Stockpiles of currency rose by a record $178 billion in the second quarter to top $2 trillion for the first time, the People’s Bank of China said yesterday. The amount is close to two-thirds the size of China’s economy and the equivalent of Italy’s gross domestic product in 2006.
The cash holdings are growing as the central bank sells its currency, the yuan, to prevent an appreciation that would make the country’s exports more expensive. The yuan sales mean for all the calls by China and other emerging markets for an alternative to the dollar as the world’s reserve currency, it has little choice but to keep buying U.S. government assets.
“People are talking about whether the Chinese may actually one day dump the dollar and Treasuries because of the problem in the U.S., but they are missing the point,” said Stephen Jen, head of macroeconomics and currencies in London at BlueGold Capital LLP, which manages $1.1 billion. “The reserves are so big because China needs to keep the exchange rate stable for its exports. Therefore, they have to keep buying dollar assets.”
The need to temper gains in its currency led China, the biggest overseas holder of Treasuries, to more than double its holdings of U.S. government notes and bonds in three years to $763.5 billion in April, according to U.S. Treasury data. The amount was equivalent to 38 percent of its reserves at the time.
Stimulus Spending
President Barack Obama’s administration is seeking to sell a record amount of debt to pay for measures to revive the U.S. economy. New York-based Goldman Sachs Group Inc. estimates that government borrowing may total $3.25 trillion in the year ending Sept. 30, almost four times the $892 billion in 2008, to finance the budget deficit.
“China’s reserves will allow the U.S. to run a higher fiscal deficit than other nations,” said Bilal Hafeez, the London-based global head of currency strategy at Deutsche Bank AG, the world’s biggest foreign-exchange trader. “Their rhetoric suggests they do want to diversify their reserves but the data suggests they are doing it in a measured way. There is no dumping dollars.”
The reluctance to let the yuan appreciate when the world is mired in the deepest recession in six decades means that China will keep accumulating U.S. debt, even if the amount of its purchases declines, according to economists at RGE Monitor, a New York-based research firm headed by economist Nouriel Roubini.
“Despite China’s concerns about the value of its large stock of U.S. assets, reserve diversification will continue to be difficult,” the RGE economists wrote in a report yesterday.
Cash Surge
China’s reserves have increased by almost 14 times this decade as exports generated a trade surplus that pumped in cash.
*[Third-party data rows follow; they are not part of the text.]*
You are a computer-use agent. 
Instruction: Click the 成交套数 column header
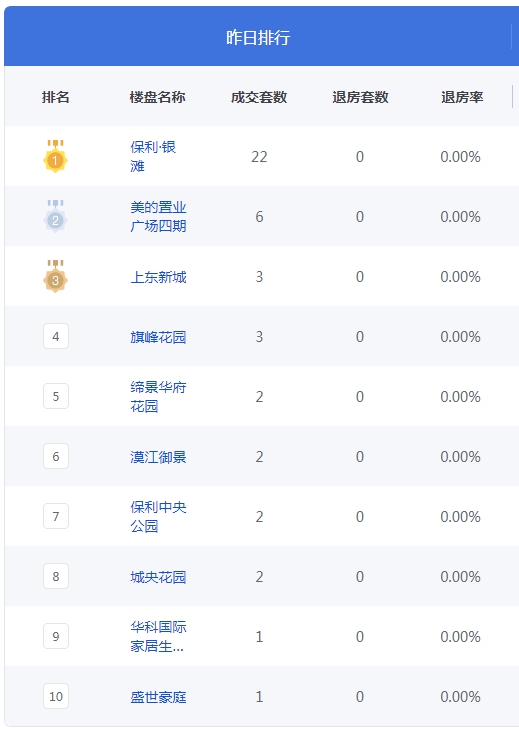259,97
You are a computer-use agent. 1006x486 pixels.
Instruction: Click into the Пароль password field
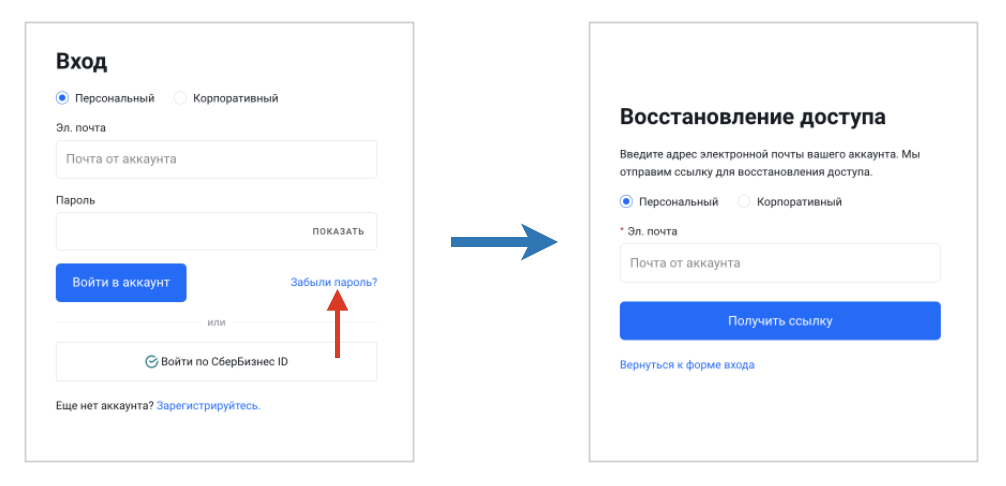tap(180, 231)
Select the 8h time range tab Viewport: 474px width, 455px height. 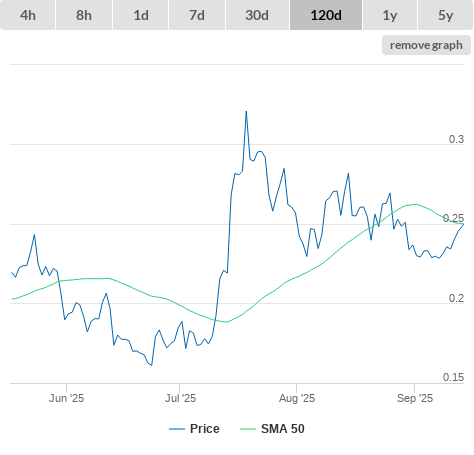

Capital Economics Ltd., a London-based consultancy, estimates that exports will account for 30 percent of China’s gross domestic product this year.
Win Thin, a currency strategist at Brown Brothers Harriman & Co., said investors have also recently pushed cash into emerging markets such as China, amid signs that their economies will recover more quickly than those of developed nations. China’s growth rebounded to 7.9 percent in the second quarter, from 6.1 percent in the first, the government said today.
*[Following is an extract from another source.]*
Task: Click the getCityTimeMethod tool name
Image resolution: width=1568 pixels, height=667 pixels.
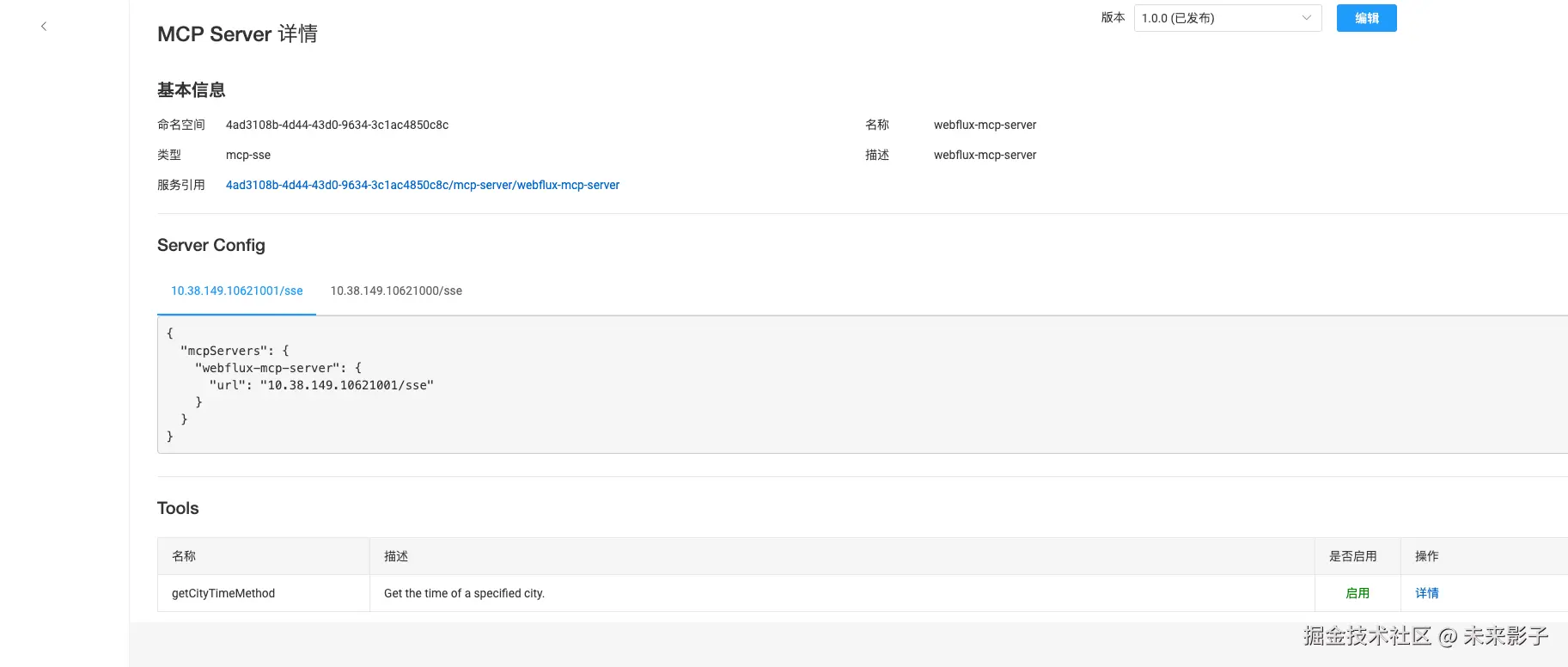Action: point(223,593)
Such investment inflows mean that “policy makers bought dollars and sold local currency in order to prevent currency appreciation,” Thin said in a report yesterday. He predicted that China will continue intervening to keep the yuan trading at about 6.83 per dollar through the end of this year.
Yuan’s Stability
The yuan’s value has barely changed in the past year, following a 21 percent appreciation in the three years after China scrapped its dollar peg in July 2005. The demand for dollars conflicts with China’s calls for the world to consider drawing away from the greenback as its sole reserve currency.
“As the Chinese were becoming more vocal in regard to the need to move away from the U.S. dollar, they were in actual fact buying more dollars than ever,” said Derek Halpenny, European head of global currency research at Bank of Tokyo-Mitsubishi UFJ Ltd.
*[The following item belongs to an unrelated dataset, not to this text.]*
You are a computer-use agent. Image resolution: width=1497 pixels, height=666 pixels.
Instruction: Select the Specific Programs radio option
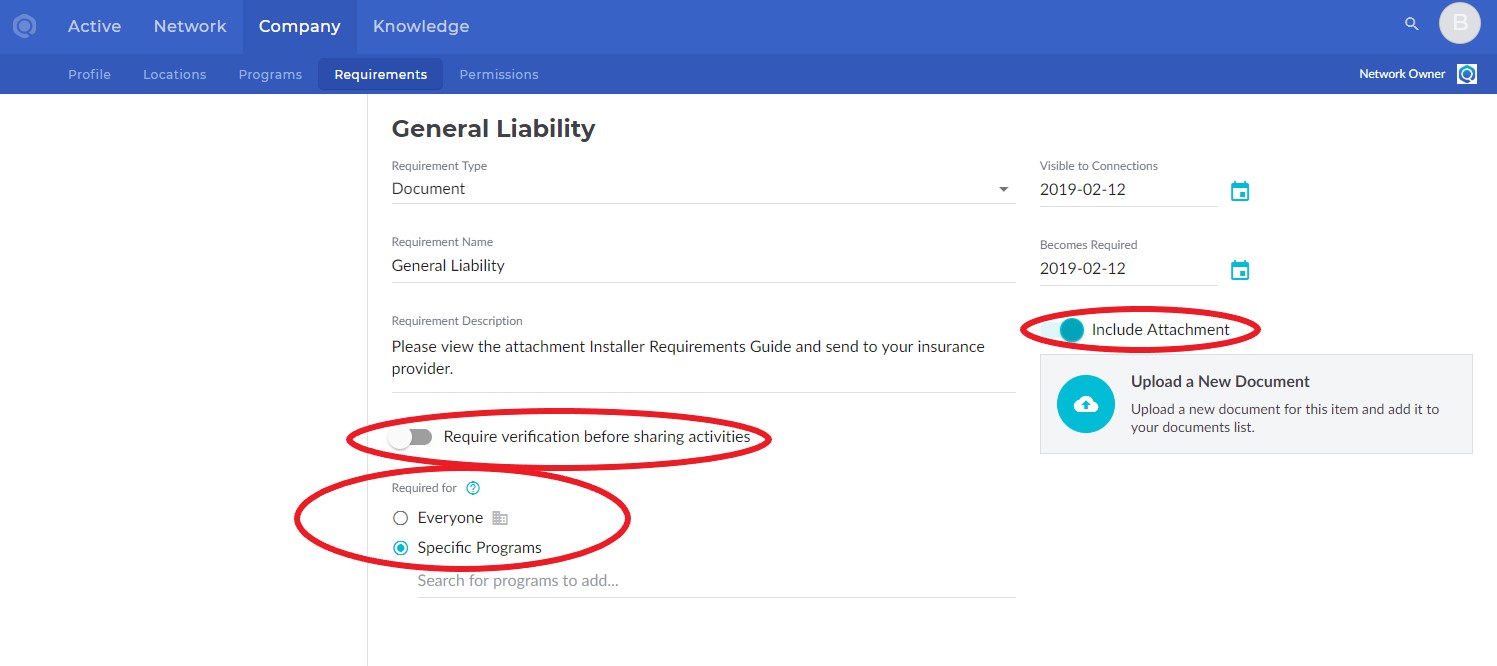(401, 548)
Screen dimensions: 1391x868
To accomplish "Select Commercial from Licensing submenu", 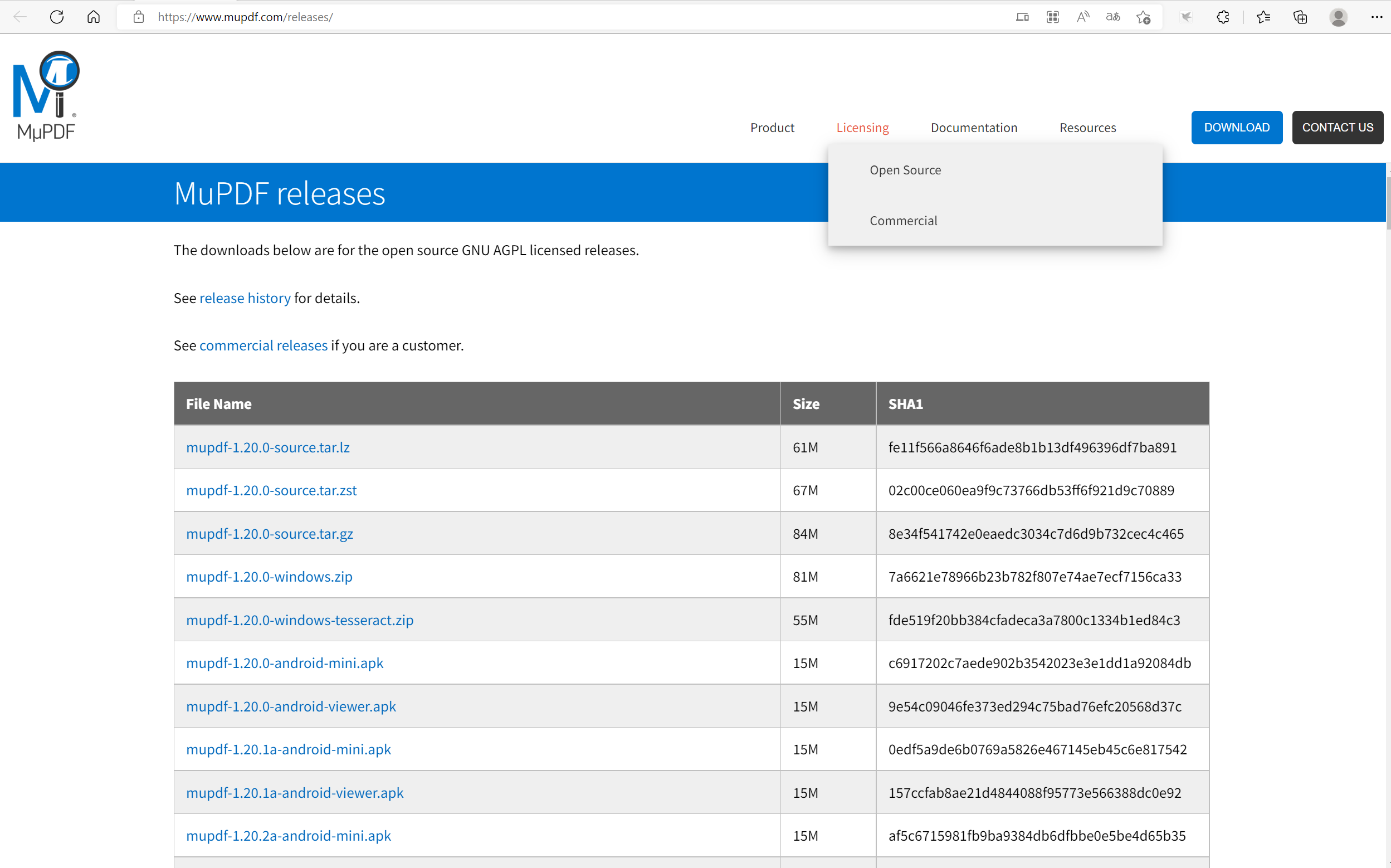I will (x=902, y=221).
People’s Bank of China Governor Zhou Xiaochuan urged the International Monetary Fund in March to move toward creating a “super-sovereign reserve currency” to replace the dollar. Premier Wen Jiabao said the same month that he was “worried” the dollar would weaken.
Speaking to Al-Arabiya television yesterday, U.S. Treasury Secretary Timothy Geithner expressed confidence that the dollar “will remain the principal reserve currency.” The dollar rose 0.2 percent to $1.4083 per euro at 3:11 p.m. and has declined less than 1 percent this year.
Dollar Dominance
The dollar’s share of global reserves increased to 65 percent in the first three months of this year, the most since 2007, according to the International Monetary Fund.
China is trying to reduce its reliance on the U.S. currency in other ways. It signed 650 billion yuan ($95 billion) of currency swaps since December with nations from Argentina to Belarus and is encouraging trading partners to use the yuan to settle cross-border trade.
The government is considering purchasing $50 billion of the IMF’s bonds after the Group of 20 leaders on April 2 gave the international lender approval to boost its war chest by $500 billion.
Investment Flops
China can afford that and more because its reserves will increase by more than $200 billion annually in coming years, said Wang Tao, an economist with UBS AG in Beijing. Increasing its strategic oil reserve to 90 days of imports, the nation’s target for 2020, would take another $50 billion, Wang added.
China Investment Corp., the nation’s $200 billion sovereign wealth fund, lost money on its first investments. It bought a $3 billion stake in Blackstone Group LP stake in May 2007 at a 4.5 percent discount to the initial public offering price of $31. The stock now trades at $9.97. It agreed to purchase $5 billion of Morgan Stanley stock with the lowest possible price at $48.07 in December 2007. Those shares trade at $28.80.
The country’s top currency regulator this week relaxed curbs on overseas investment by local businesses, allowing more funds to flow abroad starting Aug. 1.
All those measures are unlikely to reduce reserves or curb China’s need to purchase U.S. debt, said Zhu Baoliang, chief economist of the State Information Center, an affiliate of the National Development and Reform Commission, China’s top economic planning agency.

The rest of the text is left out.